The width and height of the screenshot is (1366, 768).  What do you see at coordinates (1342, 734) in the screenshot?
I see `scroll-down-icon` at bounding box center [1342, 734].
- - - - - - -
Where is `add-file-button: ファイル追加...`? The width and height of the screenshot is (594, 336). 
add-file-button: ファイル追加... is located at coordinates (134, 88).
- - - - - - -
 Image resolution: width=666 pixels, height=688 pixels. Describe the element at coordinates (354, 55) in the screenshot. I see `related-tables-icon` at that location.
- - - - - - -
Recast the records between the line holding "is (594, 336)." and the line holding "add-file-button: ファイル追加... is", inclusive, as a two-column CSV with the header input,output. Each record becomes one row, with every field quoted and any line breaks within a field turned into spaces.

input,output
"Where is `add-file-button: ファイル追加...`? The width and height of the screenshot is (594, 336).","add-file-button: ファイル追加... is located at coordinates (134, 88)."